─── Record set
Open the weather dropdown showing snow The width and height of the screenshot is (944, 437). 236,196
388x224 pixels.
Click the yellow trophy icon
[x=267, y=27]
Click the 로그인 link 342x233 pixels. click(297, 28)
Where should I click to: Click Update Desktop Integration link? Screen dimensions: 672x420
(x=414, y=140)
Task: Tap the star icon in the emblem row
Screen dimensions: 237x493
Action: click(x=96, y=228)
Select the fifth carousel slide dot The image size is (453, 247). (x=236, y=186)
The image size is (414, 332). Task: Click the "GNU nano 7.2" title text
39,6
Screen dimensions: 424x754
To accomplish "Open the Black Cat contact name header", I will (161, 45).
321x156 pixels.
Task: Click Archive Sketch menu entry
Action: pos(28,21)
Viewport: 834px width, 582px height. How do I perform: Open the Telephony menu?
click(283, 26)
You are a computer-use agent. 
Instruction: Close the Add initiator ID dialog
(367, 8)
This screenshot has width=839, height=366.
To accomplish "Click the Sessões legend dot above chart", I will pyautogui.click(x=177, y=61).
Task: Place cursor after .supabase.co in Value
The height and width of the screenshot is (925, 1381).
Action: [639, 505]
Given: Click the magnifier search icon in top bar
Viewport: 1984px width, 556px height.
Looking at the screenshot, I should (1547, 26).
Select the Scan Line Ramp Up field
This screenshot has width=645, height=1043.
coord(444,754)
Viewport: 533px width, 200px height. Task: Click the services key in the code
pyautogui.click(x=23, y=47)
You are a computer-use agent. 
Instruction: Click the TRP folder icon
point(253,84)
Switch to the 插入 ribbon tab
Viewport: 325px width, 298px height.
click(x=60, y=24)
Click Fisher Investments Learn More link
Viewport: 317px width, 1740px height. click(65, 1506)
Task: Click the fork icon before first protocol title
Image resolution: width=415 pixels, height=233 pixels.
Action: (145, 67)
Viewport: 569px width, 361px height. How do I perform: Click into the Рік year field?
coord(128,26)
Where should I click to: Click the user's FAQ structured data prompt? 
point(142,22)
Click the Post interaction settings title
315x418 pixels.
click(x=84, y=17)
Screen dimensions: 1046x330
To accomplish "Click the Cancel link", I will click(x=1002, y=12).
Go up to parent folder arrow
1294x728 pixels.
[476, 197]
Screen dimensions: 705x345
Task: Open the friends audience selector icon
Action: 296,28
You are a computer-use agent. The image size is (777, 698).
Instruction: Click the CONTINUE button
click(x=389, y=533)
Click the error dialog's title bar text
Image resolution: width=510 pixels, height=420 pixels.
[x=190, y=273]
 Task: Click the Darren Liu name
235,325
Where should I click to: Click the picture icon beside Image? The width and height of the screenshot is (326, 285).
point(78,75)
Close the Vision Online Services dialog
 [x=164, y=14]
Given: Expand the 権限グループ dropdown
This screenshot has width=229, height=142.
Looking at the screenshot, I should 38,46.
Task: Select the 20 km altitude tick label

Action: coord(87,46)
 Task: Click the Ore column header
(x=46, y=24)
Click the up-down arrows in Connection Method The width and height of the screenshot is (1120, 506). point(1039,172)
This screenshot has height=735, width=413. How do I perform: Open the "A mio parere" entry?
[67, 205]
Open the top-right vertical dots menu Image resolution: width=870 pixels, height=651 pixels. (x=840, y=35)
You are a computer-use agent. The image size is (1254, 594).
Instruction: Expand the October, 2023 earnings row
──────
### Task requirements
Could you reproduce the material above line for line, word for word, with nothing left out?

### Worked answer
Open the weather dropdown showing snow The width and height of the screenshot is (944, 437). 236,196
388x224 pixels.
Click the yellow trophy icon
[x=267, y=27]
Click the 로그인 link 342x233 pixels. click(297, 28)
Where should I click to: Click Update Desktop Integration link? Screen dimensions: 672x420
(x=414, y=140)
Task: Tap the star icon in the emblem row
Screen dimensions: 237x493
Action: click(x=96, y=228)
Select the fifth carousel slide dot The image size is (453, 247). (x=236, y=186)
The image size is (414, 332). Task: Click the "GNU nano 7.2" title text
39,6
Screen dimensions: 424x754
To accomplish "Open the Black Cat contact name header", I will (161, 45).
321x156 pixels.
Task: Click Archive Sketch menu entry
Action: pos(28,21)
Viewport: 834px width, 582px height. How do I perform: Open the Telephony menu?
click(283, 26)
You are a computer-use agent. 
Instruction: Close the Add initiator ID dialog
(367, 8)
This screenshot has width=839, height=366.
To accomplish "Click the Sessões legend dot above chart", I will pyautogui.click(x=177, y=61).
Task: Place cursor after .supabase.co in Value
The height and width of the screenshot is (925, 1381).
Action: [639, 505]
Given: Click the magnifier search icon in top bar
Viewport: 1984px width, 556px height.
Looking at the screenshot, I should (1547, 26).
Select the Scan Line Ramp Up field
This screenshot has width=645, height=1043.
coord(444,754)
Viewport: 533px width, 200px height. Task: Click the services key in the code
pyautogui.click(x=23, y=47)
You are a computer-use agent. 
Instruction: Click the TRP folder icon
point(253,84)
Switch to the 插入 ribbon tab
Viewport: 325px width, 298px height.
click(x=60, y=24)
Click Fisher Investments Learn More link
Viewport: 317px width, 1740px height. click(65, 1506)
Task: Click the fork icon before first protocol title
Image resolution: width=415 pixels, height=233 pixels.
Action: (145, 67)
Viewport: 569px width, 361px height. How do I perform: Click into the Рік year field?
coord(128,26)
Where should I click to: Click the user's FAQ structured data prompt? 
point(142,22)
Click the Post interaction settings title
315x418 pixels.
click(x=84, y=17)
Screen dimensions: 1046x330
To accomplish "Click the Cancel link", I will click(x=1002, y=12).
Go up to parent folder arrow
1294x728 pixels.
[476, 197]
Screen dimensions: 705x345
Task: Open the friends audience selector icon
Action: 296,28
You are a computer-use agent. The image size is (777, 698).
Instruction: Click the CONTINUE button
click(x=389, y=533)
Click the error dialog's title bar text
Image resolution: width=510 pixels, height=420 pixels.
[x=190, y=273]
 Task: Click the Darren Liu name
235,325
Where should I click to: Click the picture icon beside Image? The width and height of the screenshot is (326, 285).
point(78,75)
Close the Vision Online Services dialog
 [x=164, y=14]
Given: Expand the 権限グループ dropdown
This screenshot has width=229, height=142.
Looking at the screenshot, I should 38,46.
Task: Select the 20 km altitude tick label

Action: coord(87,46)
 Task: Click the Ore column header
(x=46, y=24)
Click the up-down arrows in Connection Method The width and height of the screenshot is (1120, 506). point(1039,172)
This screenshot has height=735, width=413. How do I perform: Open the "A mio parere" entry?
[67, 205]
Open the top-right vertical dots menu Image resolution: width=870 pixels, height=651 pixels. (x=840, y=35)
You are a computer-use agent. The image size is (1254, 594).
Instruction: Expand the October, 2023 earnings row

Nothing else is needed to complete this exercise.